The Food adn drug Management (FDA) has expanded the approved use of Uzedy (risperidone) extended-release injectable suspension to include the treatment of manic or mixed episodes associated with Bipolar I Disorder in adults, Teva Pharmaceuticals announced September 4, 2025. Previously approved for schizophrenia,this broadened indication offers a new long-acting injectable option for managing acute mood episodes in individuals with Bipolar I Disorder.
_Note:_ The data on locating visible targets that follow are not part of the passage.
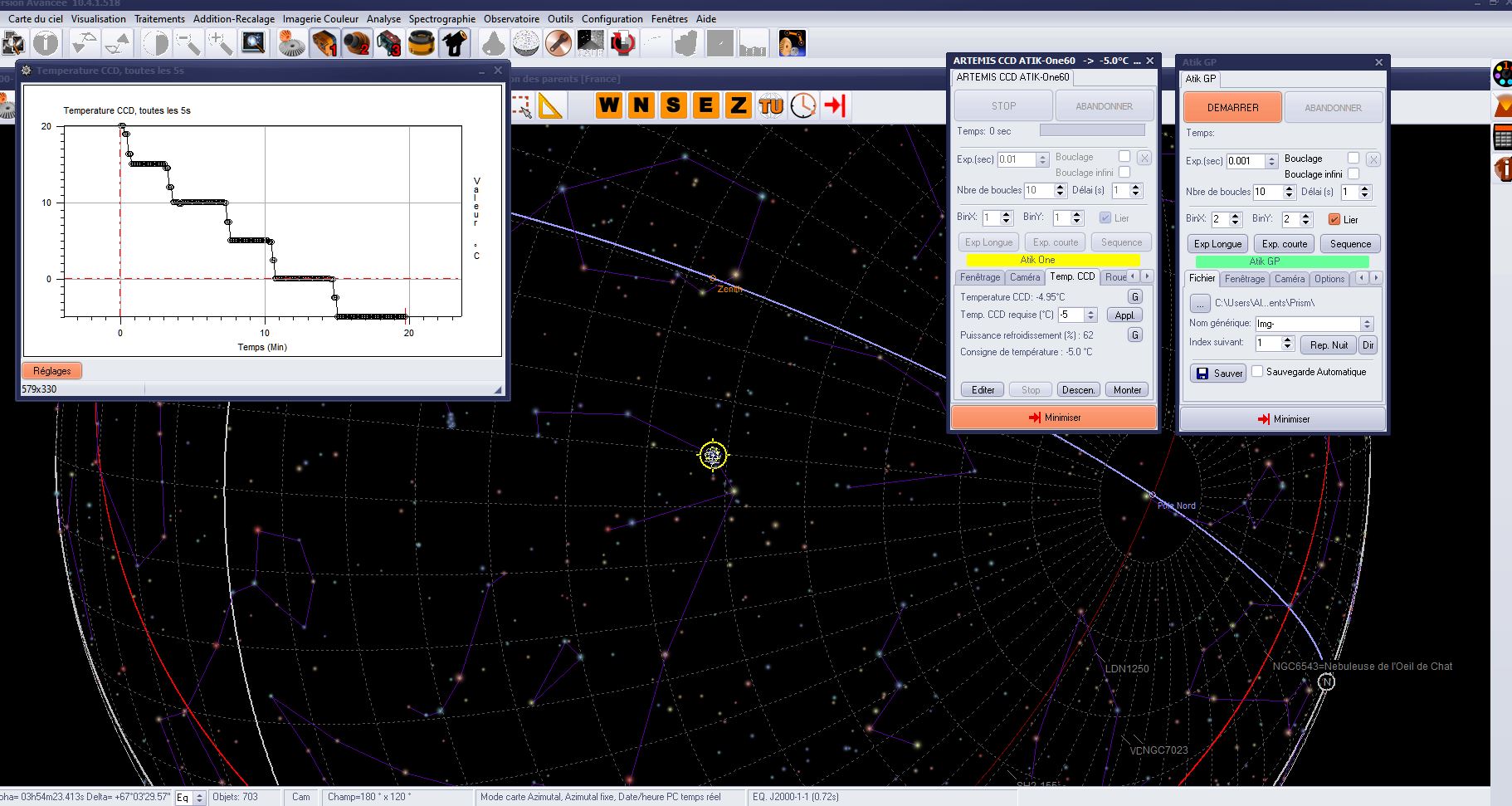This screenshot has width=1512, height=806.
Task: Enable Bouclage infini in Atik GP panel
Action: coord(1353,173)
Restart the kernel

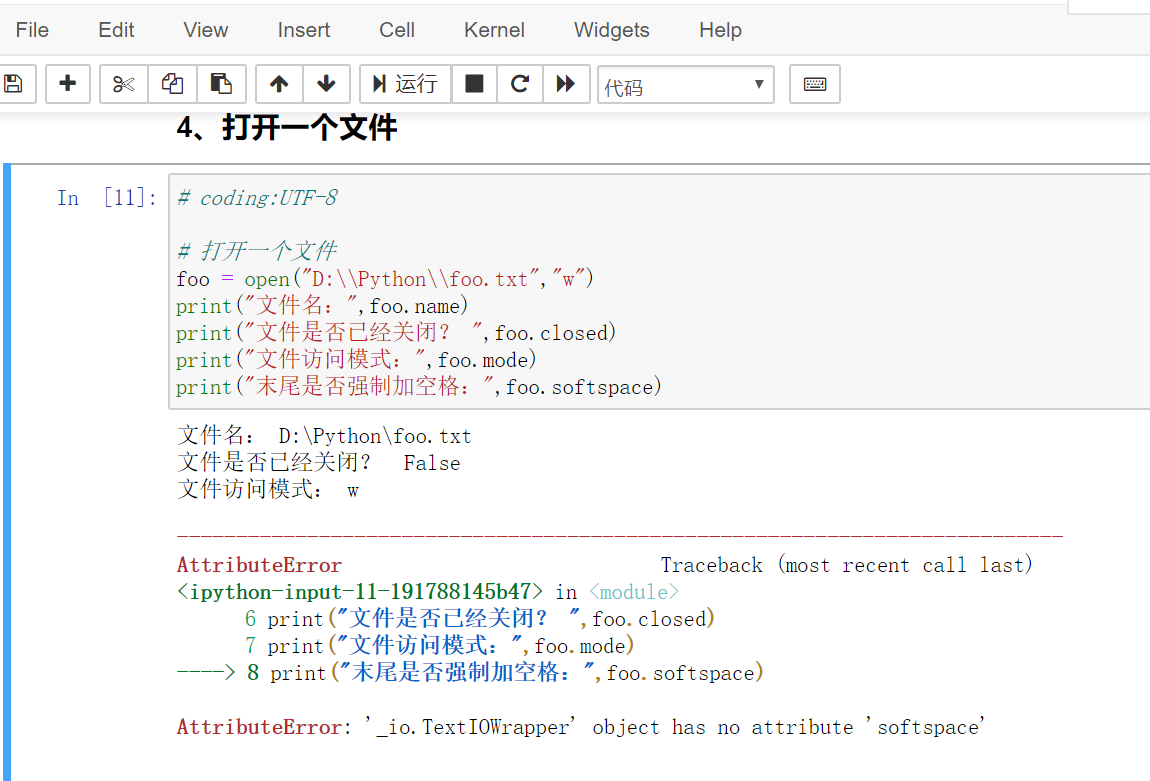click(x=519, y=84)

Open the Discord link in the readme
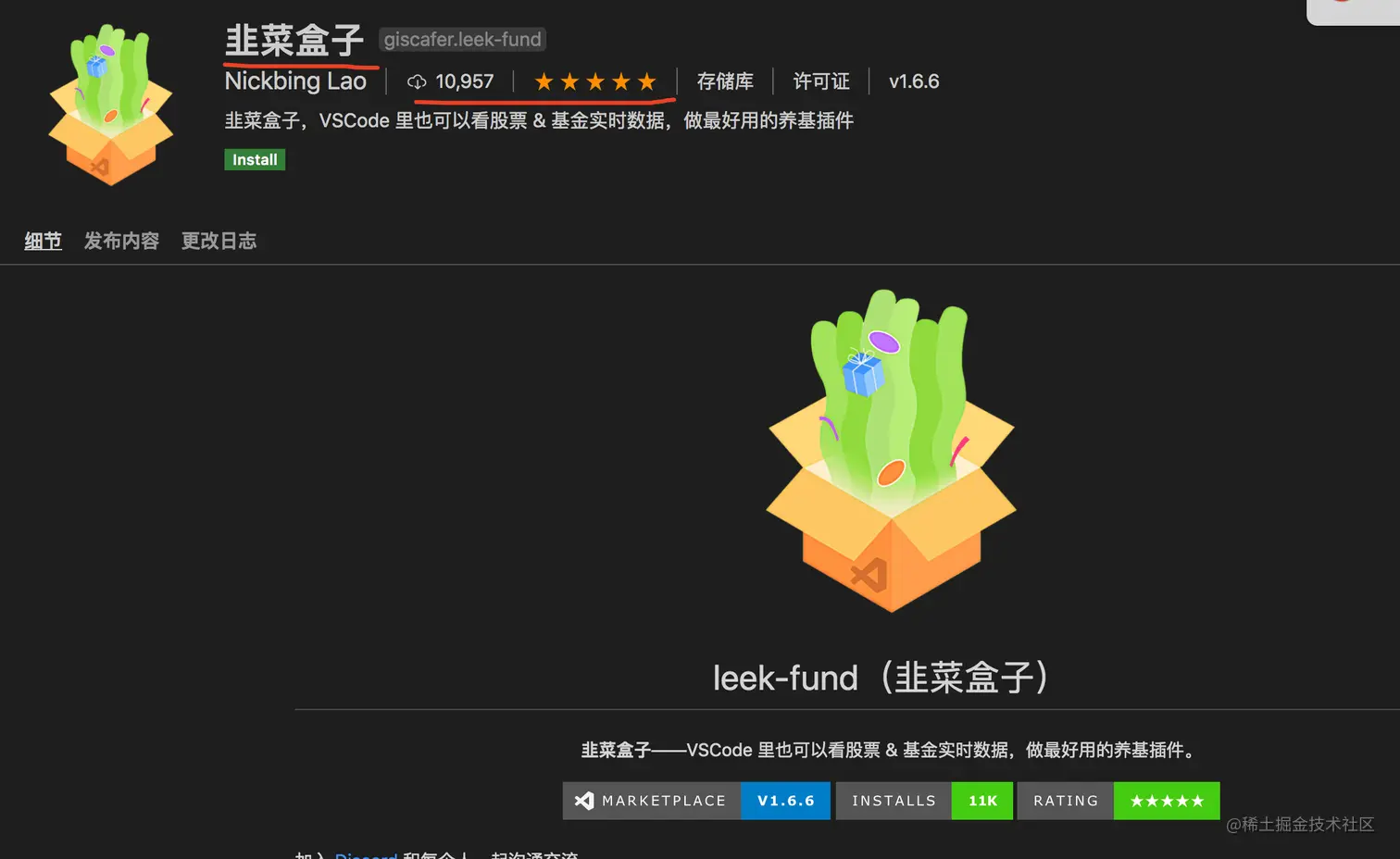pyautogui.click(x=366, y=854)
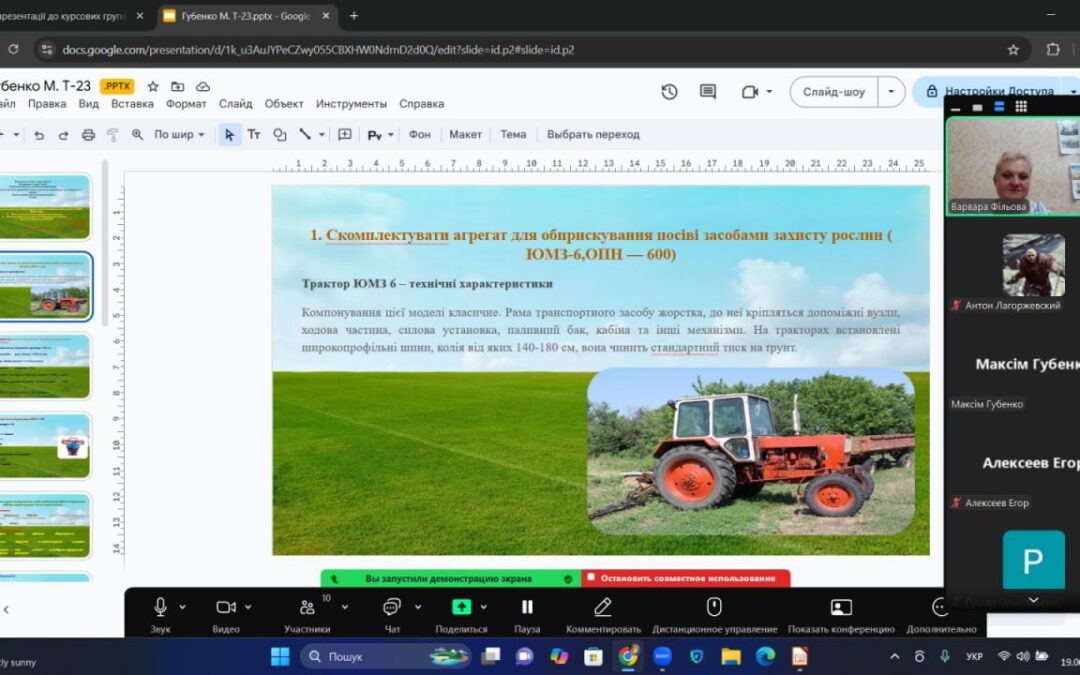Select the Shape tool icon
The width and height of the screenshot is (1080, 675).
point(280,135)
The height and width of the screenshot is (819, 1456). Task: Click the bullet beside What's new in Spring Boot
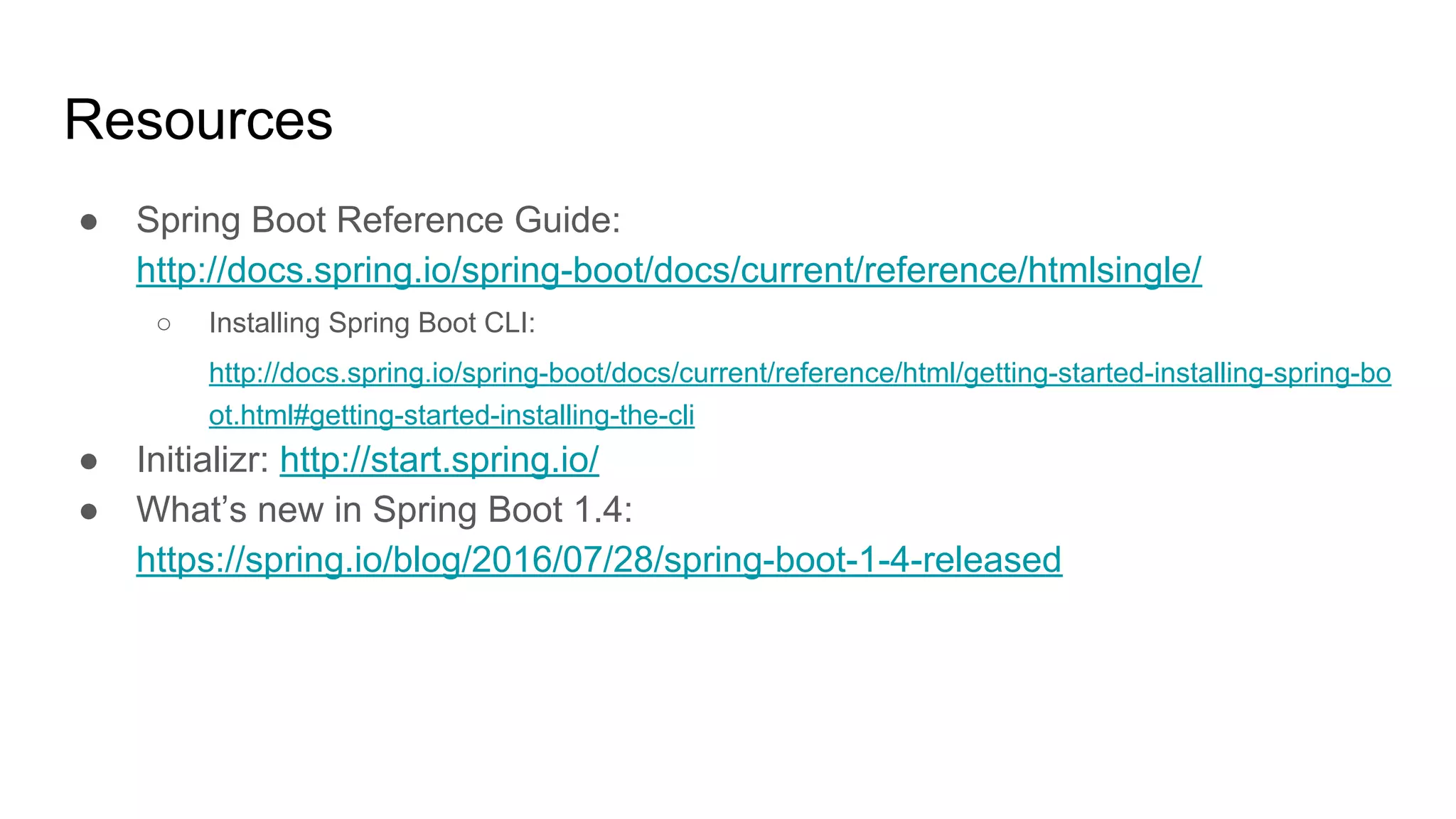tap(89, 511)
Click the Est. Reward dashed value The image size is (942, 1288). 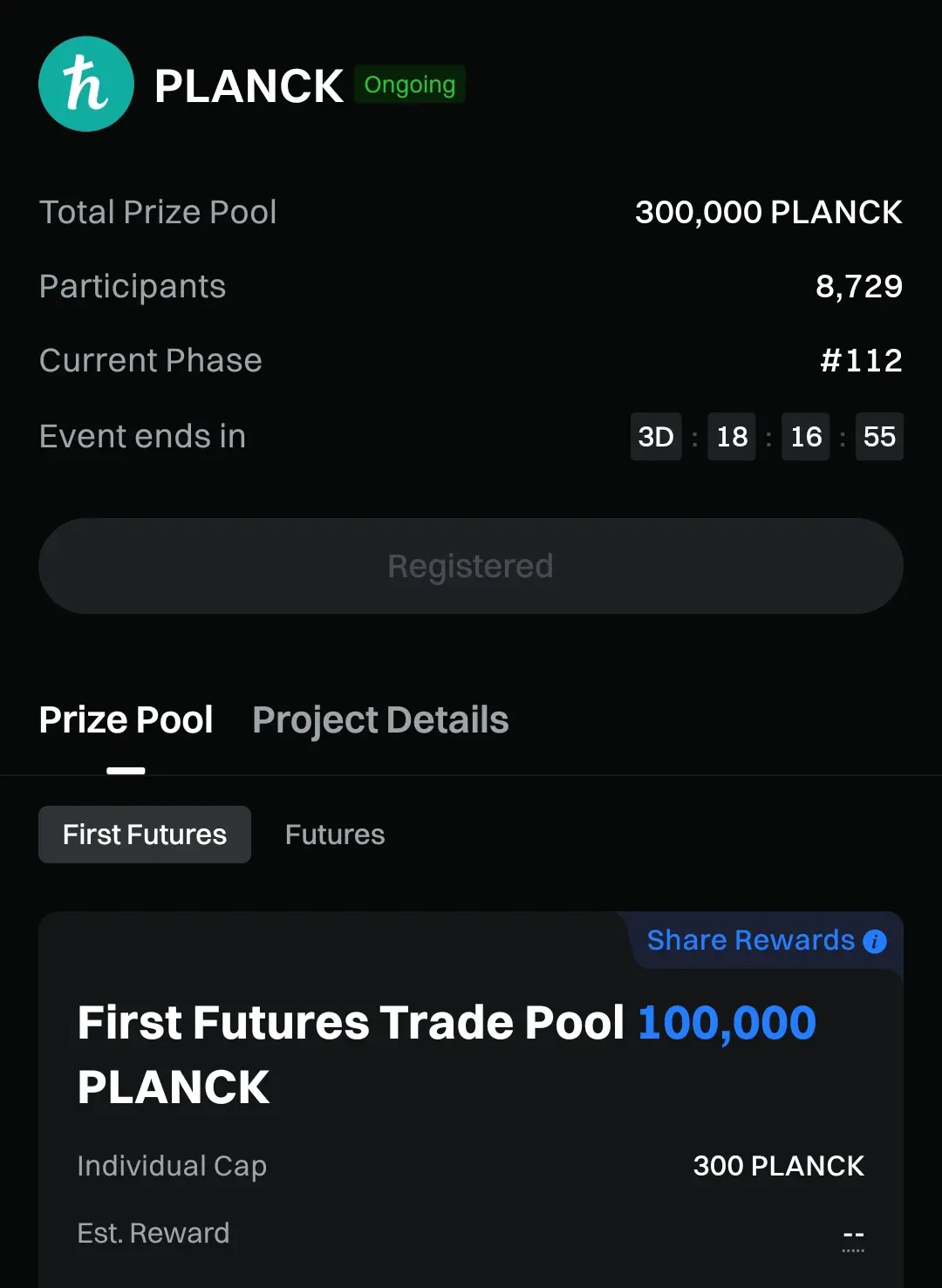coord(853,1235)
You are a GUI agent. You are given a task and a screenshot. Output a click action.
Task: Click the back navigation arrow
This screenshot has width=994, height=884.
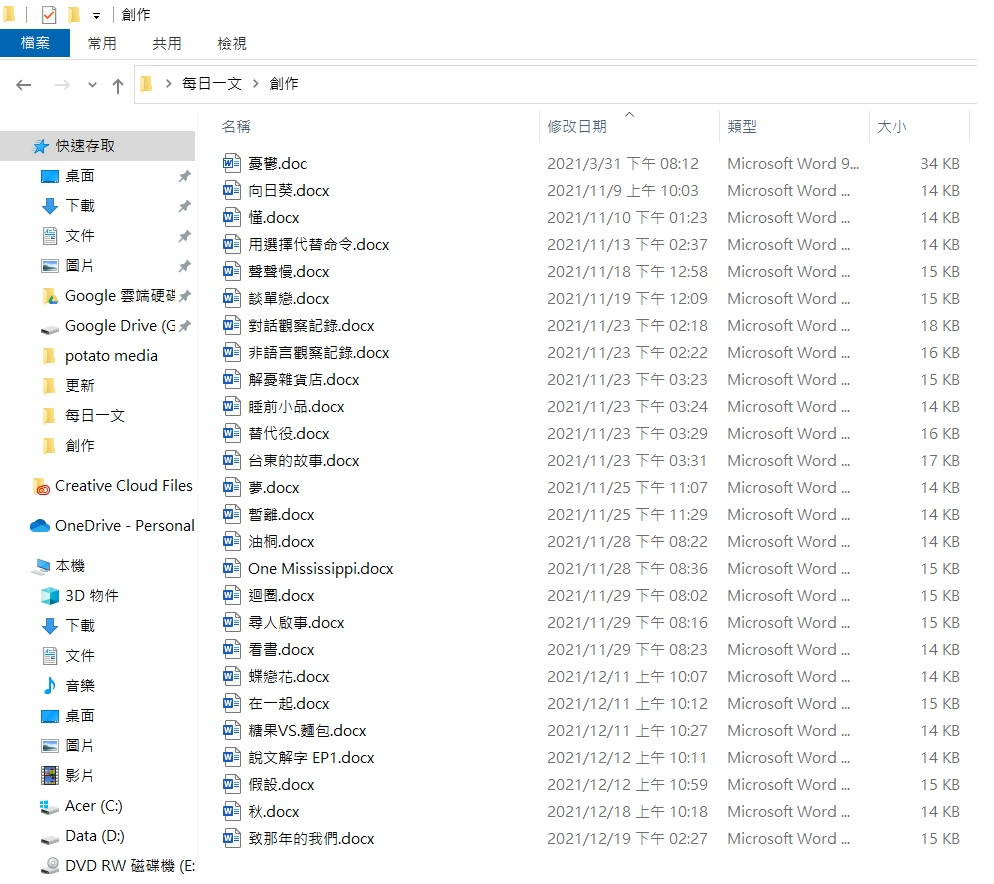tap(23, 86)
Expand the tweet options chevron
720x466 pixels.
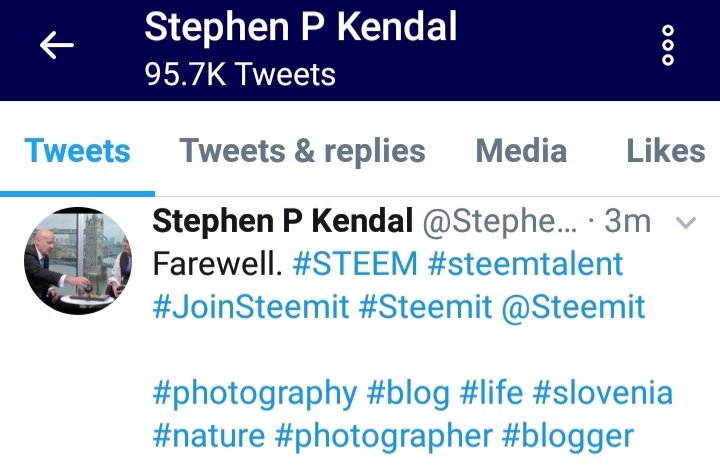tap(686, 223)
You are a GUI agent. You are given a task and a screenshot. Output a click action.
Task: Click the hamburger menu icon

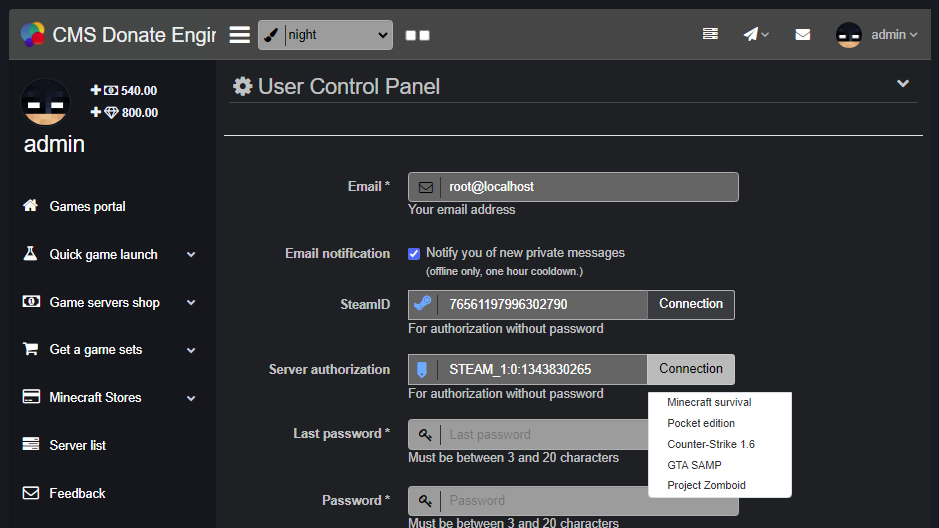(239, 35)
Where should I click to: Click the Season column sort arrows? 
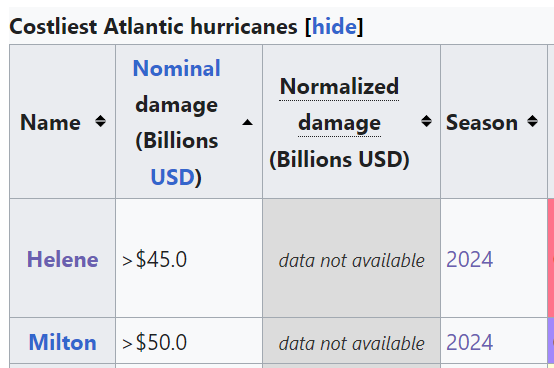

This approval addresses a meaningful need for convenient and effective treatment modalities for Bipolar I Disorder, a chronic mental illness affecting approximately 2.8% of U.S. adults. The extended-release injectable formulation of risperidone aims to improve medication adherence, a critical factor in stabilizing mood and preventing relapse. Patients and healthcare providers now have an additional tool to manage the debilitating symptoms of mania and mixed episodes, potentially leading to improved quality of life and reduced hospitalizations.
Uzedy’s efficacy in treating Bipolar I Disorder was demonstrated in a clinical trial evaluating its impact on manic or mixed episode symptoms. The FDA’s decision is based on data showing significant improvements in patients receiving Uzedy compared to placebo.
Additionally, on September 4, 2025, the FDA approved Amneal Pharmaceuticals’ injectable extended-release suspension of risperidone for the treatment of schizophrenia, as reported by Pharmacy Times. This provides another long-acting injectable option for managing schizophrenia, offering potential benefits in terms of adherence and symptom control.